Message withdrawn at poster's request.

strawberrypenguin · 24/09/2017 08:00

Personally I’d be worried too. That’s a fair amount of alcohol a week. It’s only 9 months I’m not sure why you’d take the risk.
Unfortunately though OP there is very little you can do about it - you’ve made your concerns known it’s now up to your wife

Pengggwn · 24/09/2017 08:12

This reply has been deleted

Message withdrawn at poster's request.

mogulfield · 24/09/2017 08:19

I was just reading a Danish study which found those mothers who consumed low amounts of alcohol ended up with BETTER outcomes than those who abstained completed (in terms of lower blood pressure, less pre-eclampsia, fewer interventions at birth and greater cognitive ability at age 4).
I'm not drinking in this pregnancy (because the thought makes me feel ill), but please can some people try and open their minds just the tiniest amount? There is NO evidence that LOW alcohol consumption has an impact. In fact, using science and you know, logic, you could argue those completely abstaining are not doing best by their health.

newbian · 24/09/2017 08:19

Pengggwn are you seriously arguing it's too much of a sacrifice for the average woman to not drink in pregnancy?! Shock

It's one thing to speak up for women's bodily autonomy, but come on.

TheStoic · 24/09/2017 08:21

OP have you stopped drinking entirely during the pregnancy?
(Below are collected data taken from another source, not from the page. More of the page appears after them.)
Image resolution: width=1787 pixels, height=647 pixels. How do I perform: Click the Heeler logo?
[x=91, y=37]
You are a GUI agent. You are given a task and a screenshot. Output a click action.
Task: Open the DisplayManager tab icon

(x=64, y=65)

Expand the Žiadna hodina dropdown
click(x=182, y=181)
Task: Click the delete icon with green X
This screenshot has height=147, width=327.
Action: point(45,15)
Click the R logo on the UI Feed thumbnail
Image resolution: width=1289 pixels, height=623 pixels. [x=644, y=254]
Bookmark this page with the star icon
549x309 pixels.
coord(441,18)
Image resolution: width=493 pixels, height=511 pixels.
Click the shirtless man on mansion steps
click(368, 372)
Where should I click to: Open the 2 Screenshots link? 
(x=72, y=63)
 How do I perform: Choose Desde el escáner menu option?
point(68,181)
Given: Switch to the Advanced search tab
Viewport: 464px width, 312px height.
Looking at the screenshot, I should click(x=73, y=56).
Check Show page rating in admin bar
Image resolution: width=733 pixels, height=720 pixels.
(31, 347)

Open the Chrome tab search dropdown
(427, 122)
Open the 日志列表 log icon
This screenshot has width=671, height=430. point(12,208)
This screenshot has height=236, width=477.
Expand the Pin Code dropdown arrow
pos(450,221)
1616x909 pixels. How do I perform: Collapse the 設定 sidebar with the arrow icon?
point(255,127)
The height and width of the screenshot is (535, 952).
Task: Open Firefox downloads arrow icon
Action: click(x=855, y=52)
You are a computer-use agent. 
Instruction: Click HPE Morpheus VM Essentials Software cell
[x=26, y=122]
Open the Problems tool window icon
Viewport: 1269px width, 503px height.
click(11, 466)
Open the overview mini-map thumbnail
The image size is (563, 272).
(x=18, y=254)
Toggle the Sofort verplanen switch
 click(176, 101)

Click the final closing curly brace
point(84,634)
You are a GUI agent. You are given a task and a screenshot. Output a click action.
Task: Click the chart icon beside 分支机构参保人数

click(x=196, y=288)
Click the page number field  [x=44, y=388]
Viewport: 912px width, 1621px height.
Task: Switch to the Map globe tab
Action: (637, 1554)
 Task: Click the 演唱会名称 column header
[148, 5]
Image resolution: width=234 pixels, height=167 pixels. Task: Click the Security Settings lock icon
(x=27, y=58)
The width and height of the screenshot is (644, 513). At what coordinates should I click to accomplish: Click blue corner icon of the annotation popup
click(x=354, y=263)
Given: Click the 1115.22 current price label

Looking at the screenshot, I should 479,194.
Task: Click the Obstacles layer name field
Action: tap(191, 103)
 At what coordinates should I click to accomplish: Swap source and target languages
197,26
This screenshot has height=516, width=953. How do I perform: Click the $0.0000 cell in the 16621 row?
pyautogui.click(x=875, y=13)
Do you think he/she should?

Pengggwn · 24/09/2017 08:22

This reply has been deleted

Message withdrawn at poster's request.

Pengggwn · 24/09/2017 08:22

This reply has been deleted

Message withdrawn at poster's request.

Pengggwn · 24/09/2017 08:22

This reply has been deleted

Message withdrawn at poster's request.

EssentialHummus · 24/09/2017 08:24

OP have you stopped drinking entirely during the pregnancy?

I think she said she did, many pages ago.